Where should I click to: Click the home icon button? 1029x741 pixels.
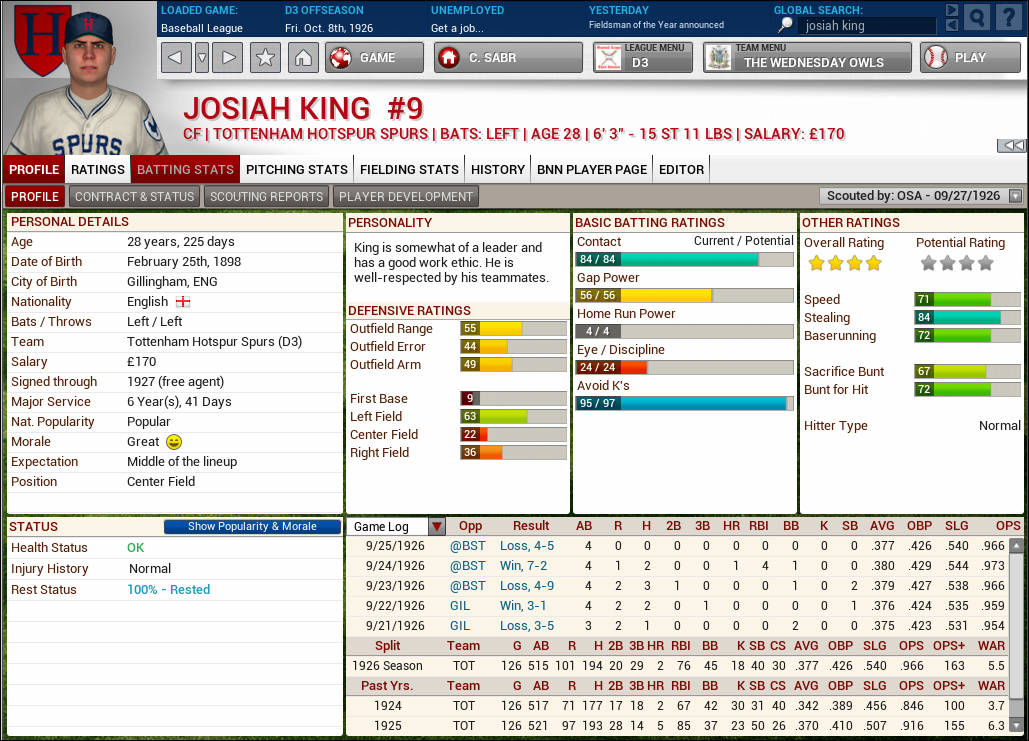303,58
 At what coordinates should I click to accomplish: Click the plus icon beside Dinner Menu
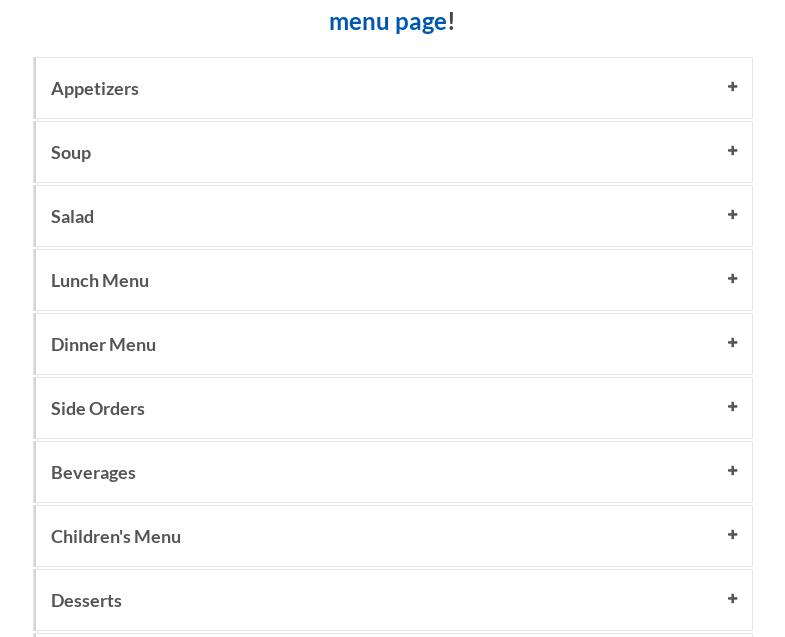click(x=732, y=343)
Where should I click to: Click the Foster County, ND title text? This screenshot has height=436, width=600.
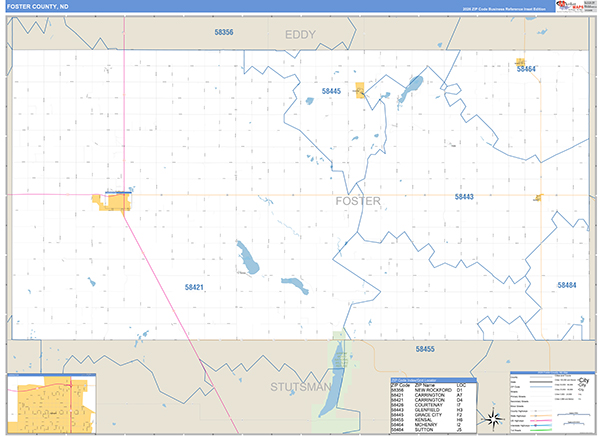[x=38, y=7]
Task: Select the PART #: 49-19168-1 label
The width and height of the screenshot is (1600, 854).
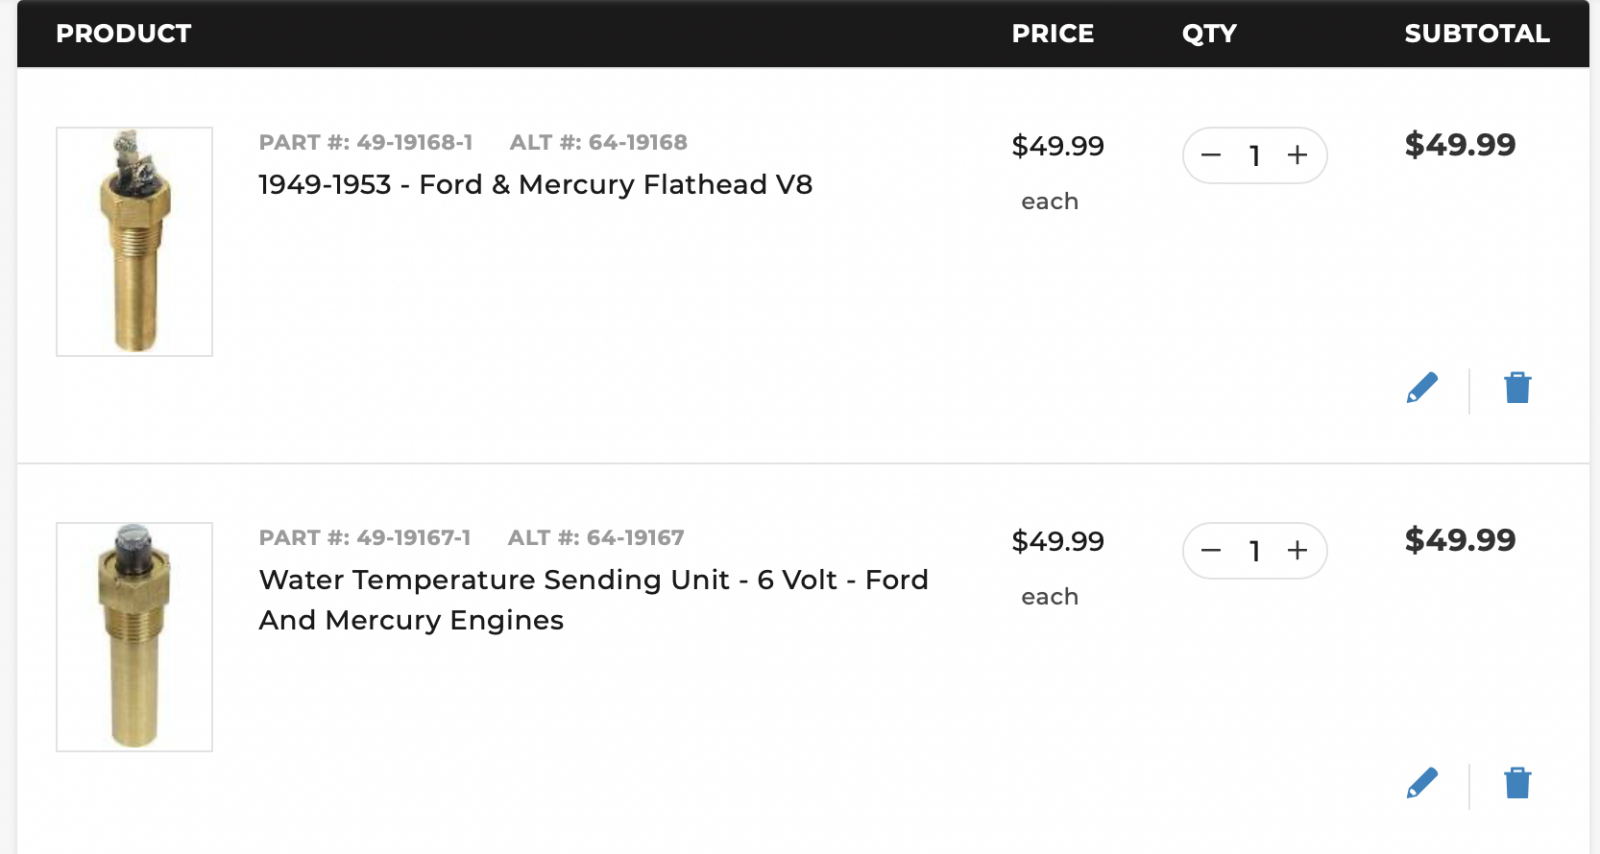Action: click(365, 142)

### The task
Repeat every entry above exactly; images stay out of the copy.

### Result of this exercise
Where should I click to: Click the home icon button? 1029x741 pixels.
303,58
 At what coordinates should I click to accomplish: Click the plus icon beside Dinner Menu
click(x=732, y=343)
Where should I click to: Click the Foster County, ND title text? This screenshot has height=436, width=600.
[x=38, y=7]
Task: Select the PART #: 49-19168-1 label
The width and height of the screenshot is (1600, 854).
Action: click(365, 142)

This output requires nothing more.